**Stated exercise:** Gather every line of the rows that contains the word "button", treating uppercase and lowercase letters as different.

[Data on locating visible targets]
----------------------------------------

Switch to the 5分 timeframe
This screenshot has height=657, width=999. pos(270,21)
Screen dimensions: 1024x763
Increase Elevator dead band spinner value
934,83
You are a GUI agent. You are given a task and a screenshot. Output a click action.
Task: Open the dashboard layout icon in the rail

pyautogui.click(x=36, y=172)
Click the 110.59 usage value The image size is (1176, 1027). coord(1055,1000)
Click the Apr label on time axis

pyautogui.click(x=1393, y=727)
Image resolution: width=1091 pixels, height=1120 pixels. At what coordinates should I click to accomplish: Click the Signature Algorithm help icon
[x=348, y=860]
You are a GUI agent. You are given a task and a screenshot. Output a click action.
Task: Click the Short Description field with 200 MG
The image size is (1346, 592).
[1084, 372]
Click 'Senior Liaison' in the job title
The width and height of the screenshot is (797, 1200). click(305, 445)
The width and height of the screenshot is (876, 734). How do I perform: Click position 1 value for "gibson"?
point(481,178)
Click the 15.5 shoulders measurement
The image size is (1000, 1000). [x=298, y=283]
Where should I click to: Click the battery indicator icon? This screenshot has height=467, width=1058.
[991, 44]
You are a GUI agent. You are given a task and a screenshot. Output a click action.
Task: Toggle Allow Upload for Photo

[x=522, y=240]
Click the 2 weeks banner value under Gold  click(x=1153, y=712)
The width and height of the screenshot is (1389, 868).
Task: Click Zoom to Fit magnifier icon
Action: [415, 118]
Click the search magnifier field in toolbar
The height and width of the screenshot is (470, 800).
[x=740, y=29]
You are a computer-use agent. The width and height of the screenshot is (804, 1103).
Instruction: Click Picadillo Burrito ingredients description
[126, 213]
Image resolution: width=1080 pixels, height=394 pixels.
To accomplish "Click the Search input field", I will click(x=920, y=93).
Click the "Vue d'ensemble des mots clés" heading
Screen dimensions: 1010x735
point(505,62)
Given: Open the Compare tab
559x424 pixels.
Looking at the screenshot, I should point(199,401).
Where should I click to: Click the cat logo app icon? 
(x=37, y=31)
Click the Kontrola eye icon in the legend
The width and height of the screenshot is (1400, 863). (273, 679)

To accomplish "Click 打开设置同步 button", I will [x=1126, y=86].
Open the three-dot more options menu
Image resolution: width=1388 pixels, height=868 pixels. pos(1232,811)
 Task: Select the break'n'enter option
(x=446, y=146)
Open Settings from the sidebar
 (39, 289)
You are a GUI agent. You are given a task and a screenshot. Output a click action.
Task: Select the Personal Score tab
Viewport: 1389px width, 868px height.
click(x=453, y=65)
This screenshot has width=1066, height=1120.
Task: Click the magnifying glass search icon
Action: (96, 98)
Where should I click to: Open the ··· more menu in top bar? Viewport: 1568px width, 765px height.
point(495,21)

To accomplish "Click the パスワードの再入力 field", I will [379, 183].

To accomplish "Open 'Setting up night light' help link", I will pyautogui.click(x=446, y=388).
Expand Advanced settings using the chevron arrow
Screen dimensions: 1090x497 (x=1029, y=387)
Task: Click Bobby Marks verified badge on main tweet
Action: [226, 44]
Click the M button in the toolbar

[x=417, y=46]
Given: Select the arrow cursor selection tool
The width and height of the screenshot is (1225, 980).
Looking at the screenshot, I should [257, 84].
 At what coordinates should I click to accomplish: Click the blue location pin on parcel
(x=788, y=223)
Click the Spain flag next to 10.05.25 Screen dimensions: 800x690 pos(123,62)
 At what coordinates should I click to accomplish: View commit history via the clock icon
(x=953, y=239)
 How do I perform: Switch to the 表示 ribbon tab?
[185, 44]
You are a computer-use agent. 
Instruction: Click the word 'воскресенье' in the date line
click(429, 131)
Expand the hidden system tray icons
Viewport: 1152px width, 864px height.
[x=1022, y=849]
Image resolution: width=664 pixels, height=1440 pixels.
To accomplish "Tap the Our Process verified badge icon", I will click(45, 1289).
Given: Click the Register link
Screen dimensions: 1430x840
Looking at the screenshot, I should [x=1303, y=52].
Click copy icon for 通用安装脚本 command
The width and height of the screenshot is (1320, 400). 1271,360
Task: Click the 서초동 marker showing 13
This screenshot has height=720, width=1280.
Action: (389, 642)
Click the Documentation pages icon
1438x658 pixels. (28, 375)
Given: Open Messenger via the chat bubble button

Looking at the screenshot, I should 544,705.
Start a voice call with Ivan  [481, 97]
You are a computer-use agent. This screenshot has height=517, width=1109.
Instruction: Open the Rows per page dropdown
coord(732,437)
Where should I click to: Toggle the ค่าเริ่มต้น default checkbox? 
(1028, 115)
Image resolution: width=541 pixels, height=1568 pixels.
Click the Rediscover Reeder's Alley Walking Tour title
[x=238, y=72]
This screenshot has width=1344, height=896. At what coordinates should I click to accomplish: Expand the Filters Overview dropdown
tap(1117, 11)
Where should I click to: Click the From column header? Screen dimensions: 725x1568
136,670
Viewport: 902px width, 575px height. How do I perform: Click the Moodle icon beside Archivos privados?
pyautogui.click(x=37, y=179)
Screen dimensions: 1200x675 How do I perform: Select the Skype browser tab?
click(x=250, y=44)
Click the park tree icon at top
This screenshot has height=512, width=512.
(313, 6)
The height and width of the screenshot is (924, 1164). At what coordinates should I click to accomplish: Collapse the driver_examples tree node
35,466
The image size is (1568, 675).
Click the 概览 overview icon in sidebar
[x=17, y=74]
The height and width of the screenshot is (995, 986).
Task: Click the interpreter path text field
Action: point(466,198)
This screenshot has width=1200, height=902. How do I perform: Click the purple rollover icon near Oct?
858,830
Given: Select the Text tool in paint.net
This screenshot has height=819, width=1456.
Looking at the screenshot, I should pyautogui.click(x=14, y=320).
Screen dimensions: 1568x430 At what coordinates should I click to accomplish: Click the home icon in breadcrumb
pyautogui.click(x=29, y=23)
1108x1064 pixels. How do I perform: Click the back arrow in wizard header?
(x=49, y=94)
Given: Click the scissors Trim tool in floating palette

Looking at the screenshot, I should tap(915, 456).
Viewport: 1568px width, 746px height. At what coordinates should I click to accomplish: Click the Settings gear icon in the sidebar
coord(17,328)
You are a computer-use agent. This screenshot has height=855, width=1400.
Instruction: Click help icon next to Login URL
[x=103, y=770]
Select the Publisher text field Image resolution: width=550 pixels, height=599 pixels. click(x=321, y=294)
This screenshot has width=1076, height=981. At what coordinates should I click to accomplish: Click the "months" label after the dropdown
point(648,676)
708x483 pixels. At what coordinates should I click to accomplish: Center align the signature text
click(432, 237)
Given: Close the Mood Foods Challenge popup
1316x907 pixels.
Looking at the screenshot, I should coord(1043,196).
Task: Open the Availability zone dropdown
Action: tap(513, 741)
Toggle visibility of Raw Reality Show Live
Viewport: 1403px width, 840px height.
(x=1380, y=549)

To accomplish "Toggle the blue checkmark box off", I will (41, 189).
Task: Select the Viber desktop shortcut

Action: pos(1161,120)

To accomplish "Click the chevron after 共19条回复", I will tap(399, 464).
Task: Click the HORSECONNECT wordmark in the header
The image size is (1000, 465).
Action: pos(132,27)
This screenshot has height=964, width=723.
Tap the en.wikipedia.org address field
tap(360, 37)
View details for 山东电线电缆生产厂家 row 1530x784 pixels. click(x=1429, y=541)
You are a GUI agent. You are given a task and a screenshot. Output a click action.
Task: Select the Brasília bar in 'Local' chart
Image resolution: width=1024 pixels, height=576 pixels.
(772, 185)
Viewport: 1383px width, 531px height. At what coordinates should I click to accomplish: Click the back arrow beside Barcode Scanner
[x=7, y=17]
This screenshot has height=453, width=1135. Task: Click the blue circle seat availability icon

----------------------------------------

**Output of the task:**
To accomplish "Click 打开设置同步 button", I will [x=1126, y=86].
Click the M button in the toolbar
Given: Open Messenger via the chat bubble button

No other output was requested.